I escape my house at 5.24am. I did not watch any films during the night. None of them seemed very interesting. Also, my room was kind of freaking me out because I pulled down all the Solitaire posts so my carpet was now a meadow of paper and Blu-Tack. I just kind of sat on my bed, not doing anything. Anyway, I’m wearing as many clothes as possible over my school uniform and I’m armed with my phone and a torch and an unopened diet lemonade can which I don’t think I’ll drink. I’m feeling slightly deranged because I haven’t slept for about a week, but it’s a good sort of deranged, an ecstatic deranged, an invincible, infinite
deranged
.

The Solitaire blog post appeared at 8pm last night.

20:00 3rd February

Solitairians.

Tomorrow morning, Solitaire’s greatest operation will take place at Harvey Greene Grammar School. You are most welcome to attend. Thank you for all your support this term.
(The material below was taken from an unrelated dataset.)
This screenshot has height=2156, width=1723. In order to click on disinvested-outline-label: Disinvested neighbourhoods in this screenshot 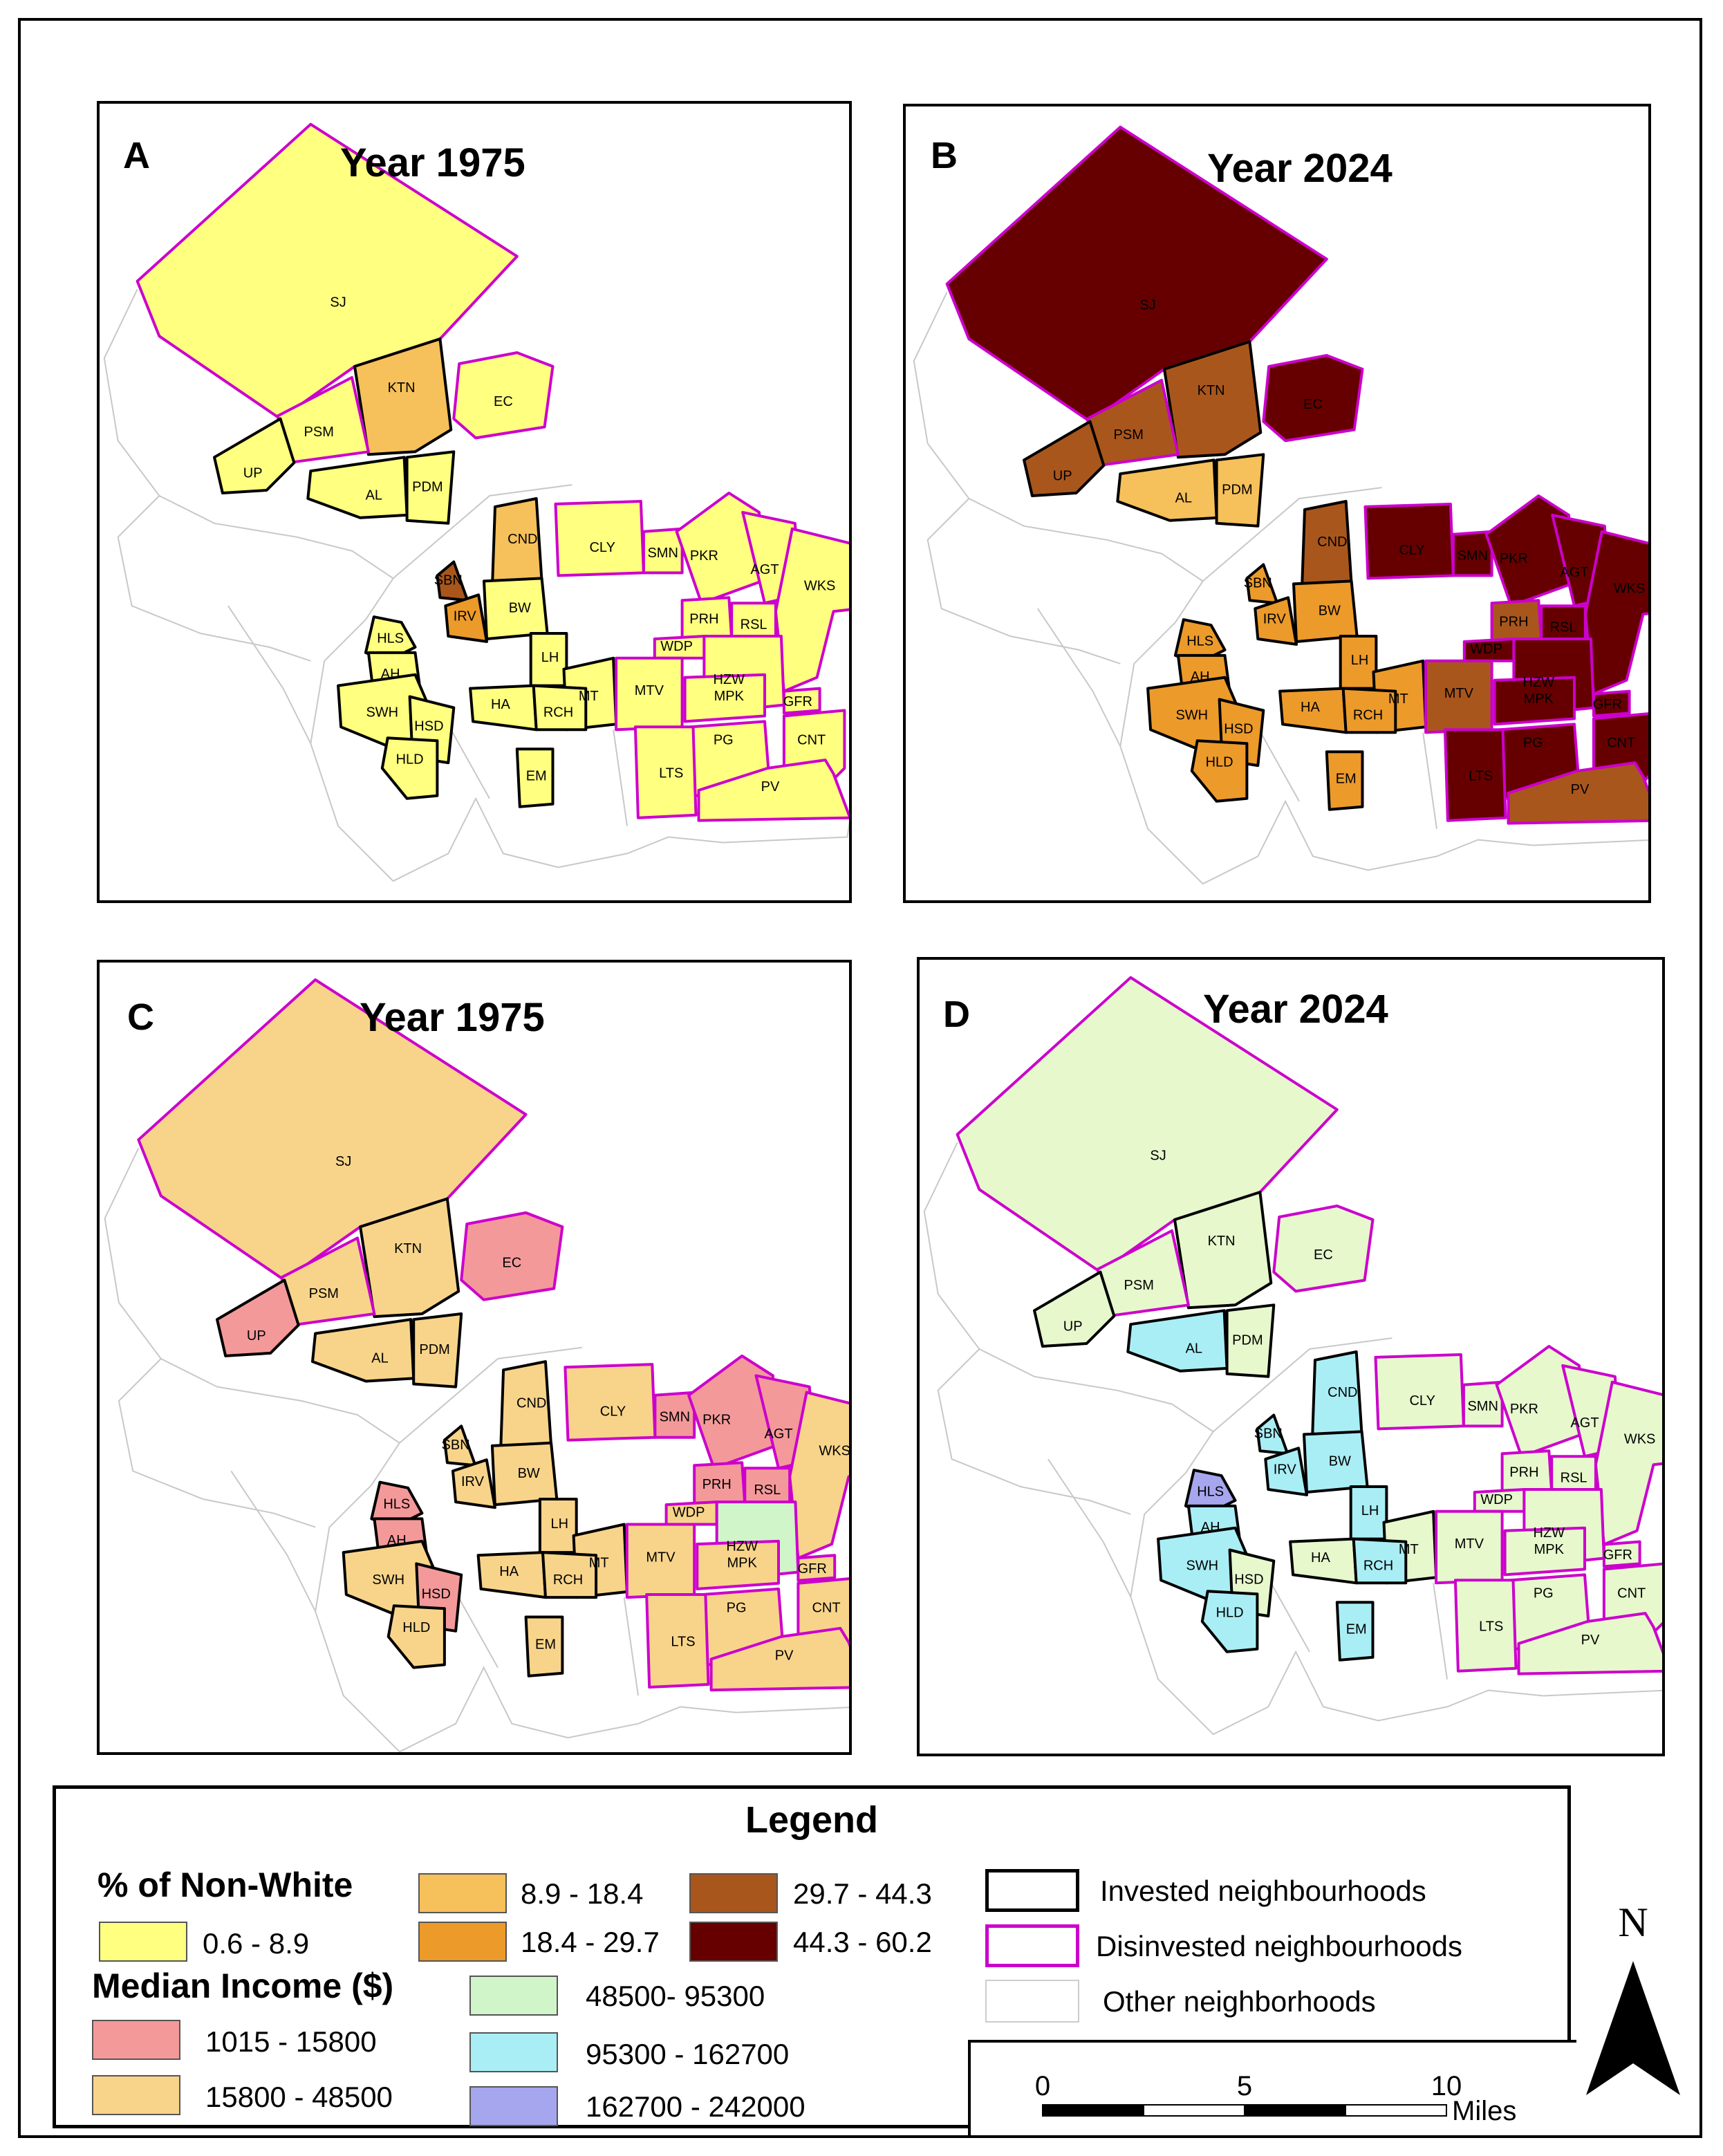, I will do `click(1280, 1946)`.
We hope that we’ve added something to what might have been a very boring winter.

Patience Kills

I have a sudden urge to call Becky.

“… hello?”

Becky sleeps with her phone on vibrate next to her head. I know this because she used to tell me how boys wake her up in the night by texting her.

“Becky. It’s Tori.”

“Oh my God. Tori.” She does not sound very alive. “Why … are you calling me … at 5am …?”

“It’s twenty to six.”

“Well,
that
changes
everything
.”

“That’s a forty-minute difference. You can do a lot in forty minutes.”

“Just … why … are you calling …?”

“To say I’m feeling a lot better.”

Pause. “Well … that’s good, but—”

“Yeah, I know. I feel really, really, really good.”

“Then … shouldn’t you be sleeping?”

“Yeah, yeah, I will, once I’ve sorted things out for good. It’s happening this morning, Solitaire, you know.”

Second pause. “Wait.” She’s awake now. “Wait. What – where are you?”

I look around. I’m nearly there actually. “Heading to school. Why?”

“Oh my
God
!” There’s some scuffling of her sitting up in bed. “Jesus Christ, dude, what the fuck are you doing!?”

“I already told you—”

“TORI! JUST GO HOME!”


Go home
.” I laugh. “And do what? Cry some more?”

“ARE YOU LITERALLY INSANE? IT’S 5AM! WHAT ARE YOU EVEN TRYING TO—”

I stop laughing and press the red button because she’s making me tear up.

My feet sink into the snow as I hurry through town. I’m pretty sure that at some point I’m going to take a step and my foot won’t stop; it’ll just keep sinking down through the snow until I’ve disappeared entirely. If it weren’t for the street lights, it would be pitch-black, but the lights are painting the white with a dull yellowish glow. The snow looks sick. Diseased.